## Written problem
Lay out the records from the line with "This screenshot has" up to and including the line with "click(x=906, y=989)" as a two-column CSV with the headers instruction and action, one row per record, giving its text and its answer each in one quoted field with line breaks turned into spaces. Leave the pictures out of your answer.

## Dataset rows
▼
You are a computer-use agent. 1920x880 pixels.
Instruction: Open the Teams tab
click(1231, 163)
▲
▼
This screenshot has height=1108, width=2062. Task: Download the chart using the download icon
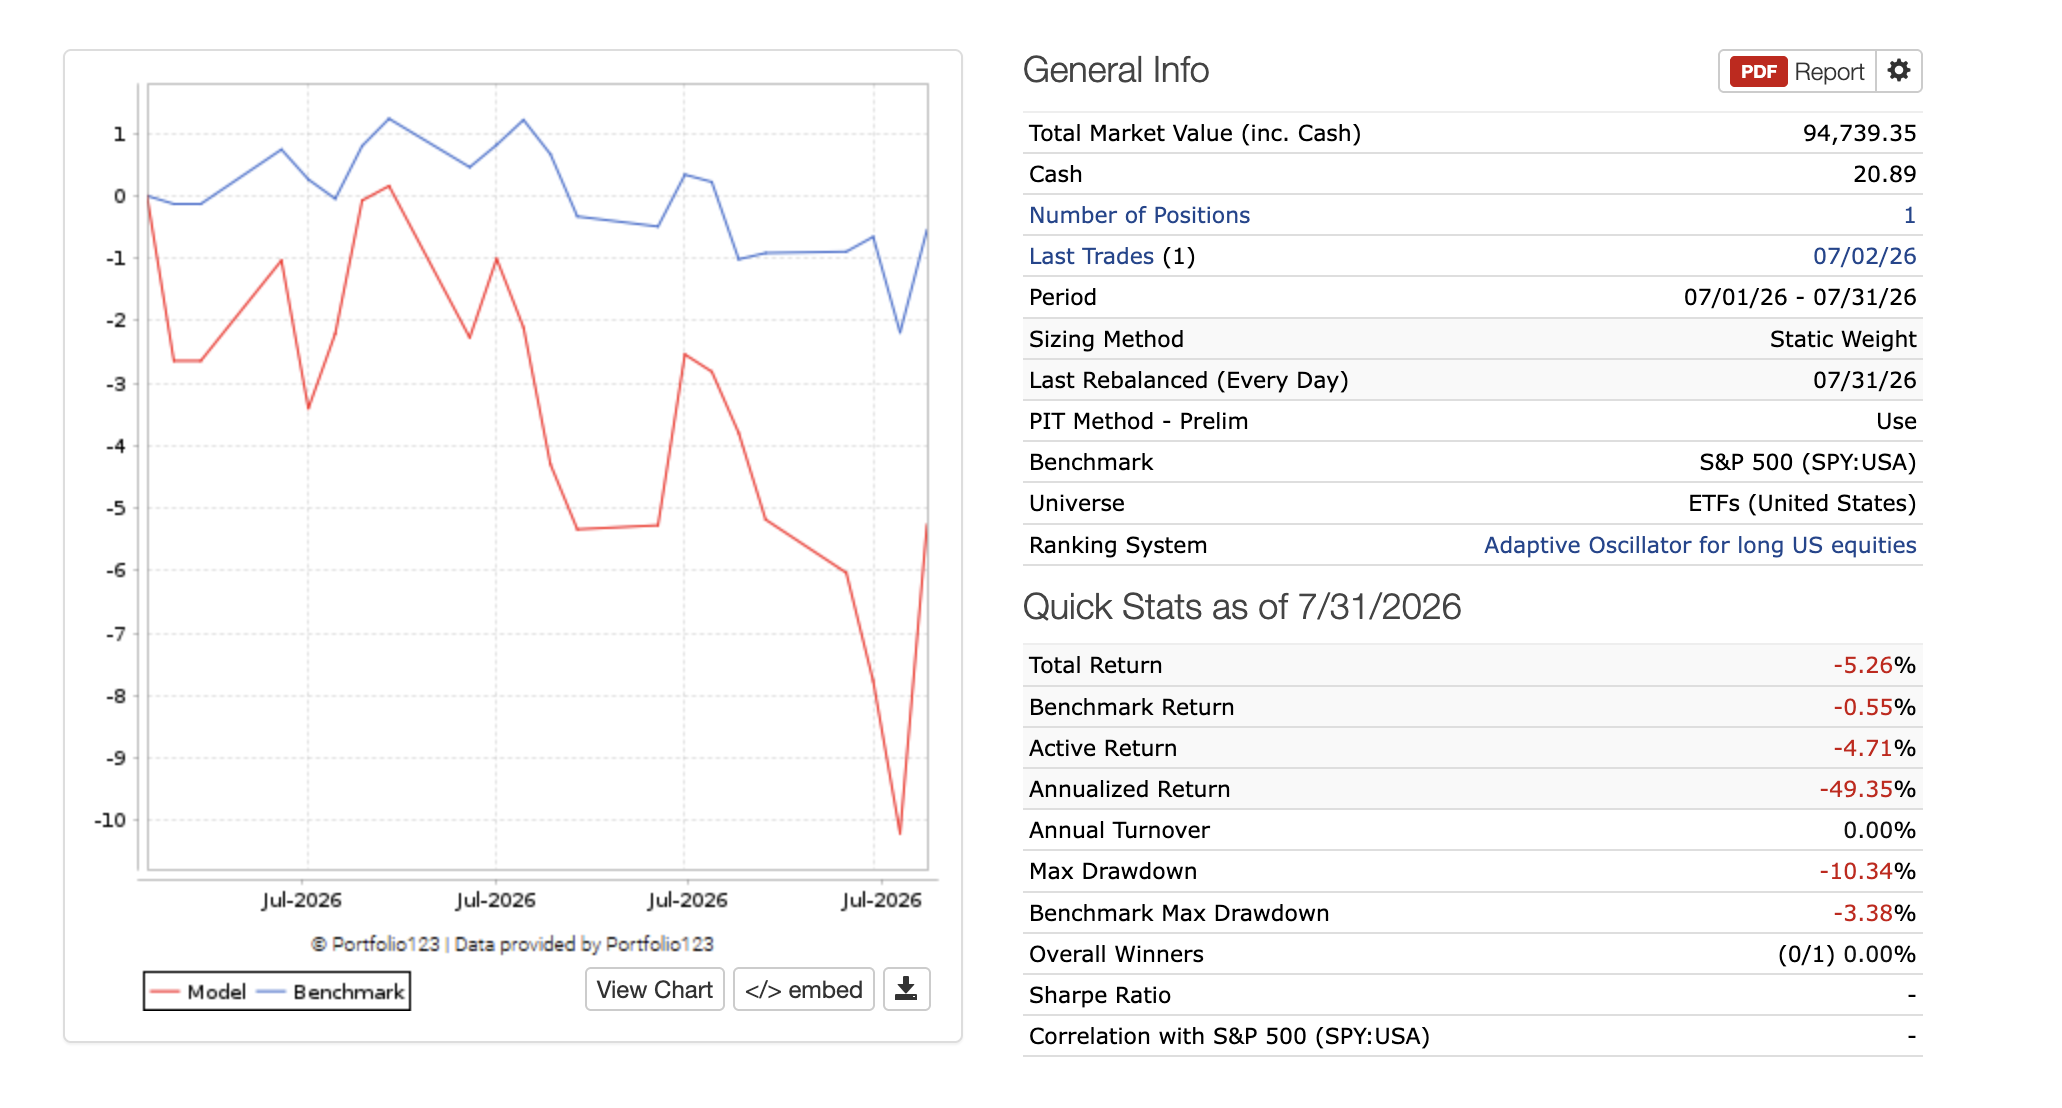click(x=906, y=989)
▲
## Final result
instruction,action
"This screenshot has height=1108, width=2062. Task: Download the chart using the download icon","click(x=906, y=989)"